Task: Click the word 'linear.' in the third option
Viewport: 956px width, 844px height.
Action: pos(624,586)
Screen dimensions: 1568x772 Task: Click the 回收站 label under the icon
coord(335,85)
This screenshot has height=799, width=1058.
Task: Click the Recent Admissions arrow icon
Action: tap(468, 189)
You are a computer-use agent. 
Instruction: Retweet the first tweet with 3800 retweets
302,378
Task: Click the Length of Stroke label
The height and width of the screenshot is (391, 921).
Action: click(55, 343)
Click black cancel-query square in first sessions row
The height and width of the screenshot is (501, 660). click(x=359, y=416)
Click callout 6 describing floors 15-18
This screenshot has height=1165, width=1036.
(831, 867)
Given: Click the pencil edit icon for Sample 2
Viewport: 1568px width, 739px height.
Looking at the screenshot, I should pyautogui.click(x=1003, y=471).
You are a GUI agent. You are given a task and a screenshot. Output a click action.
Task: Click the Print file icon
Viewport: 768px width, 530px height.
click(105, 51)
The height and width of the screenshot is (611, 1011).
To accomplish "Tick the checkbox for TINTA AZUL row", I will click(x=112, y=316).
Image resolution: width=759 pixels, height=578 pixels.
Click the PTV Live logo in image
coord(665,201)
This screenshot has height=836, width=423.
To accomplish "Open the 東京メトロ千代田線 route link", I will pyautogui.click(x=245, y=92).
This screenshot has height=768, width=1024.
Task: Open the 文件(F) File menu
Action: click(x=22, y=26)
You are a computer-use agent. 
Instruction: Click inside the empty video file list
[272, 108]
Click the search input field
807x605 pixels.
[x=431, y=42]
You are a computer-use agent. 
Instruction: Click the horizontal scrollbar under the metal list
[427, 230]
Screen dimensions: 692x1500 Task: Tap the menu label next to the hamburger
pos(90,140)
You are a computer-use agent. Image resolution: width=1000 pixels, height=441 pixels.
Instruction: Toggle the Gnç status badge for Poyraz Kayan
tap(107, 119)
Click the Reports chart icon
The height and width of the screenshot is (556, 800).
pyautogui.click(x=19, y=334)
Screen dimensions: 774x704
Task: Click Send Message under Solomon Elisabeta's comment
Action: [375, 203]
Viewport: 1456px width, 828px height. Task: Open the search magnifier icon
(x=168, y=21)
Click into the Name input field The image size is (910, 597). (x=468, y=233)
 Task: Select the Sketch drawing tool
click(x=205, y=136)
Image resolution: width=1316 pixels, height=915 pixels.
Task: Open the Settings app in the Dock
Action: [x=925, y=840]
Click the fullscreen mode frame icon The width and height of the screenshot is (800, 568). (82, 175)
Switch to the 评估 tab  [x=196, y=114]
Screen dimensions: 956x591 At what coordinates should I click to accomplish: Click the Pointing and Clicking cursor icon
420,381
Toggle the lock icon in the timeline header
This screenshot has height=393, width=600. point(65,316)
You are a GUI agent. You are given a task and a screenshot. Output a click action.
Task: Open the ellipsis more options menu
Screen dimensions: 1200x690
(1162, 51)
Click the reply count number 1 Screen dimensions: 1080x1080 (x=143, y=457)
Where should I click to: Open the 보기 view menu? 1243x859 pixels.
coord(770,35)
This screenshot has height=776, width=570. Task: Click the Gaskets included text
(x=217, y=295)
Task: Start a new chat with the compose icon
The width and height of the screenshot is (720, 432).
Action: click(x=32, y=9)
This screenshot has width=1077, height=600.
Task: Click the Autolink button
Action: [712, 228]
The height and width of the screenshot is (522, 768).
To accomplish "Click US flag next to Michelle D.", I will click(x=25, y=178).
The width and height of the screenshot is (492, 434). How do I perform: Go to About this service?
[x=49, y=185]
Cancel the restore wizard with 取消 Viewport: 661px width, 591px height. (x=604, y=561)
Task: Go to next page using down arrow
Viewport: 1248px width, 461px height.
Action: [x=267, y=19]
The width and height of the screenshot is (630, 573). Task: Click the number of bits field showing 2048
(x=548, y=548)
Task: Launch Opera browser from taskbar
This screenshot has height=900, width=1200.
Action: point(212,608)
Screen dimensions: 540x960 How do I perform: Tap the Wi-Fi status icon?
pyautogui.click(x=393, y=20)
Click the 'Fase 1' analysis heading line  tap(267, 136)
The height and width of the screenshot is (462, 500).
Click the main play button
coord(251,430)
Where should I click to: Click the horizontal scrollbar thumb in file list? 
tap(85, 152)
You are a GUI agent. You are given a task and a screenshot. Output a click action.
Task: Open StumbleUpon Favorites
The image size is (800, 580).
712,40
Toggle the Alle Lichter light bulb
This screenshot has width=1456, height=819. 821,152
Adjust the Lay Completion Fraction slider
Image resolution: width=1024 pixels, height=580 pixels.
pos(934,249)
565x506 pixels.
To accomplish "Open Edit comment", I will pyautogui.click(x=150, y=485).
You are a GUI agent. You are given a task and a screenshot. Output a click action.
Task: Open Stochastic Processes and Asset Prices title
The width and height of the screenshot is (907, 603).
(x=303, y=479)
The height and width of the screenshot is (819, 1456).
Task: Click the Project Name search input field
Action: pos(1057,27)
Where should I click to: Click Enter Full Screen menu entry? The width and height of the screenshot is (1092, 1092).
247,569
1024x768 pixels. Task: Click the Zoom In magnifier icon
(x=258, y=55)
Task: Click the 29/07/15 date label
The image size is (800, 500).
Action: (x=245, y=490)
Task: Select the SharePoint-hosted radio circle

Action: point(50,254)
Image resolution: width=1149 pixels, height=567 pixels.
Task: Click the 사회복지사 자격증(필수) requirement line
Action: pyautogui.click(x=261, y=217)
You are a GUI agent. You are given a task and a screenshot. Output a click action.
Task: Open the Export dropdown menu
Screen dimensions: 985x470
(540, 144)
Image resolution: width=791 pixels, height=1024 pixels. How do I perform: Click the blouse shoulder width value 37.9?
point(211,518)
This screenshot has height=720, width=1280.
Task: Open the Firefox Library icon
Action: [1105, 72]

- **Task goal**: Start to finish, restate the records above word for word.

- **The answer**:
Task: Click the word 'linear.' in the third option
Viewport: 956px width, 844px height.
Action: pos(624,586)
Screen dimensions: 1568x772 Task: Click the 回收站 label under the icon
coord(335,85)
This screenshot has height=799, width=1058.
Task: Click the Recent Admissions arrow icon
Action: tap(468, 189)
You are a computer-use agent. 
Instruction: Retweet the first tweet with 3800 retweets
302,378
Task: Click the Length of Stroke label
The height and width of the screenshot is (391, 921).
Action: click(55, 343)
Click black cancel-query square in first sessions row
The height and width of the screenshot is (501, 660). click(x=359, y=416)
Click callout 6 describing floors 15-18
This screenshot has height=1165, width=1036.
(831, 867)
Given: Click the pencil edit icon for Sample 2
Viewport: 1568px width, 739px height.
Looking at the screenshot, I should pyautogui.click(x=1003, y=471).
You are a GUI agent. You are given a task and a screenshot. Output a click action.
Task: Click the Print file icon
Viewport: 768px width, 530px height.
click(105, 51)
The height and width of the screenshot is (611, 1011).
To accomplish "Tick the checkbox for TINTA AZUL row", I will click(x=112, y=316).
Image resolution: width=759 pixels, height=578 pixels.
Click the PTV Live logo in image
coord(665,201)
This screenshot has height=836, width=423.
To accomplish "Open the 東京メトロ千代田線 route link", I will pyautogui.click(x=245, y=92).
This screenshot has height=768, width=1024.
Task: Open the 文件(F) File menu
Action: click(x=22, y=26)
You are a computer-use agent. 
Instruction: Click inside the empty video file list
[272, 108]
Click the search input field
807x605 pixels.
[x=431, y=42]
You are a computer-use agent. 
Instruction: Click the horizontal scrollbar under the metal list
[427, 230]
Screen dimensions: 692x1500 Task: Tap the menu label next to the hamburger
pos(90,140)
You are a computer-use agent. Image resolution: width=1000 pixels, height=441 pixels.
Instruction: Toggle the Gnç status badge for Poyraz Kayan
tap(107, 119)
Click the Reports chart icon
The height and width of the screenshot is (556, 800).
pyautogui.click(x=19, y=334)
Screen dimensions: 774x704
Task: Click Send Message under Solomon Elisabeta's comment
Action: [375, 203]
Viewport: 1456px width, 828px height. Task: Open the search magnifier icon
(x=168, y=21)
Click into the Name input field The image size is (910, 597). (x=468, y=233)
 Task: Select the Sketch drawing tool
click(x=205, y=136)
Image resolution: width=1316 pixels, height=915 pixels.
Task: Open the Settings app in the Dock
Action: [x=925, y=840]
Click the fullscreen mode frame icon The width and height of the screenshot is (800, 568). (82, 175)
Switch to the 评估 tab  [x=196, y=114]
Screen dimensions: 956x591 At what coordinates should I click to accomplish: Click the Pointing and Clicking cursor icon
420,381
Toggle the lock icon in the timeline header
This screenshot has height=393, width=600. point(65,316)
You are a GUI agent. You are given a task and a screenshot. Output a click action.
Task: Open the ellipsis more options menu
Screen dimensions: 1200x690
(1162, 51)
Click the reply count number 1 Screen dimensions: 1080x1080 (x=143, y=457)
Where should I click to: Open the 보기 view menu? 1243x859 pixels.
coord(770,35)
This screenshot has height=776, width=570. Task: Click the Gaskets included text
(x=217, y=295)
Task: Start a new chat with the compose icon
The width and height of the screenshot is (720, 432).
Action: click(x=32, y=9)
This screenshot has width=1077, height=600.
Task: Click the Autolink button
Action: [712, 228]
The height and width of the screenshot is (522, 768).
To accomplish "Click US flag next to Michelle D.", I will click(x=25, y=178).
The width and height of the screenshot is (492, 434). How do I perform: Go to About this service?
[x=49, y=185]
Cancel the restore wizard with 取消 Viewport: 661px width, 591px height. (x=604, y=561)
Task: Go to next page using down arrow
Viewport: 1248px width, 461px height.
Action: [x=267, y=19]
The width and height of the screenshot is (630, 573). Task: Click the number of bits field showing 2048
(x=548, y=548)
Task: Launch Opera browser from taskbar
This screenshot has height=900, width=1200.
Action: point(212,608)
Screen dimensions: 540x960 How do I perform: Tap the Wi-Fi status icon?
pyautogui.click(x=393, y=20)
Click the 'Fase 1' analysis heading line  tap(267, 136)
The height and width of the screenshot is (462, 500).
Click the main play button
coord(251,430)
Where should I click to: Click the horizontal scrollbar thumb in file list? 
tap(85, 152)
You are a GUI agent. You are given a task and a screenshot. Output a click action.
Task: Open StumbleUpon Favorites
The image size is (800, 580).
712,40
Toggle the Alle Lichter light bulb
This screenshot has width=1456, height=819. 821,152
Adjust the Lay Completion Fraction slider
Image resolution: width=1024 pixels, height=580 pixels.
pos(934,249)
565x506 pixels.
To accomplish "Open Edit comment", I will pyautogui.click(x=150, y=485).
You are a GUI agent. You are given a task and a screenshot. Output a click action.
Task: Open Stochastic Processes and Asset Prices title
The width and height of the screenshot is (907, 603).
(x=303, y=479)
The height and width of the screenshot is (819, 1456).
Task: Click the Project Name search input field
Action: pos(1057,27)
Where should I click to: Click Enter Full Screen menu entry? The width and height of the screenshot is (1092, 1092).
247,569
1024x768 pixels. Task: Click the Zoom In magnifier icon
(x=258, y=55)
Task: Click the 29/07/15 date label
The image size is (800, 500).
Action: (x=245, y=490)
Task: Select the SharePoint-hosted radio circle

Action: point(50,254)
Image resolution: width=1149 pixels, height=567 pixels.
Task: Click the 사회복지사 자격증(필수) requirement line
Action: pyautogui.click(x=261, y=217)
You are a GUI agent. You are given a task and a screenshot. Output a click action.
Task: Open the Export dropdown menu
Screen dimensions: 985x470
(540, 144)
Image resolution: width=791 pixels, height=1024 pixels. How do I perform: Click the blouse shoulder width value 37.9?
point(211,518)
This screenshot has height=720, width=1280.
Task: Open the Firefox Library icon
Action: [1105, 72]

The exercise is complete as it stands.